**Dataset content:**
## START

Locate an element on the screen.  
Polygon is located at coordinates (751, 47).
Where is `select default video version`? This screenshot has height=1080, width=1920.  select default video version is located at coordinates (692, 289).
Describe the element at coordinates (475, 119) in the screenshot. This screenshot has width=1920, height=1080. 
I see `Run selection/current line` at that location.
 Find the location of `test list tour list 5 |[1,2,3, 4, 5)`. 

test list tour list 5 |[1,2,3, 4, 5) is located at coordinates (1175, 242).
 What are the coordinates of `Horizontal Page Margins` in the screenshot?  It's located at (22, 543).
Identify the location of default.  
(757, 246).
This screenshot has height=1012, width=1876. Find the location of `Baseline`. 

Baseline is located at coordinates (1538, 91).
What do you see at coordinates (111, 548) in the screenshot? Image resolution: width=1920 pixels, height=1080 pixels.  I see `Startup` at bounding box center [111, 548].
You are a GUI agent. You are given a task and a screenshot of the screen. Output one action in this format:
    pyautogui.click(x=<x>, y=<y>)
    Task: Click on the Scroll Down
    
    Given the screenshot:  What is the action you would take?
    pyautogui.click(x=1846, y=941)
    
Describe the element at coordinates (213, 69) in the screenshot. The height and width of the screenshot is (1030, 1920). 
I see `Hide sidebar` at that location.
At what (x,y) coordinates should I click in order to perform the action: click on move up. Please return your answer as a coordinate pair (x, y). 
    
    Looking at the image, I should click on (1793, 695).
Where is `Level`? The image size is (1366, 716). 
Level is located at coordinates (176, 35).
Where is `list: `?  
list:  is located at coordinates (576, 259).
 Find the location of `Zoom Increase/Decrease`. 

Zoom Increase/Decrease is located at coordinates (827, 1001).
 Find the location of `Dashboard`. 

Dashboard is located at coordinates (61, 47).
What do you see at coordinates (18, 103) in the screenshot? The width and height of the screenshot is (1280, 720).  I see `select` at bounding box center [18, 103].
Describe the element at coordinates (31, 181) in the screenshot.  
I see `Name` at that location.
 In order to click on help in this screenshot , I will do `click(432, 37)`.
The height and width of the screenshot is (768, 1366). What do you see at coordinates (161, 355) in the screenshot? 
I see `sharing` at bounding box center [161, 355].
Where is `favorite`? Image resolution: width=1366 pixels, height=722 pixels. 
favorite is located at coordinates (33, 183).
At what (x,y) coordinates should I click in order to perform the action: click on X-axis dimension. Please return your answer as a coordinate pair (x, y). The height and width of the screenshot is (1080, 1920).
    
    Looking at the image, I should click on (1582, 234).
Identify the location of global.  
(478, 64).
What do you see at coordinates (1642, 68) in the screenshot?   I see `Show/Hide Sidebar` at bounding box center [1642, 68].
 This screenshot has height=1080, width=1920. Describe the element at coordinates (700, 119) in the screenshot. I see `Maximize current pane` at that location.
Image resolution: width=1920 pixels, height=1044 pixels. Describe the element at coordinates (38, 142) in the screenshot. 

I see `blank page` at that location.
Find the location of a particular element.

## END

**To do:**
Rewrite the records from the line containing "What are the" through the line containing "Level is located at coordinates (176, 35).", inclusive, replacing every "screenshot" with "screen capture" and leaving all else unchanged. Give only those lines.

**Right answer:**
 What are the coordinates of `Horizontal Page Margins` in the screen capture?  It's located at (22, 543).
Identify the location of default.  
(757, 246).
This screen capture has height=1012, width=1876. Find the location of `Baseline`. 

Baseline is located at coordinates (1538, 91).
What do you see at coordinates (111, 548) in the screen capture? Image resolution: width=1920 pixels, height=1080 pixels.  I see `Startup` at bounding box center [111, 548].
You are a GUI agent. You are given a task and a screen capture of the screen. Output one action in this format:
    pyautogui.click(x=<x>, y=<y>)
    Task: Click on the Scroll Down
    
    Given the screen capture:  What is the action you would take?
    pyautogui.click(x=1846, y=941)
    
Describe the element at coordinates (213, 69) in the screen capture. The height and width of the screen capture is (1030, 1920). 
I see `Hide sidebar` at that location.
At what (x,y) coordinates should I click in order to perform the action: click on move up. Please return your answer as a coordinate pair (x, y). 
    
    Looking at the image, I should click on (1793, 695).
Where is `Level`? The image size is (1366, 716). 
Level is located at coordinates (176, 35).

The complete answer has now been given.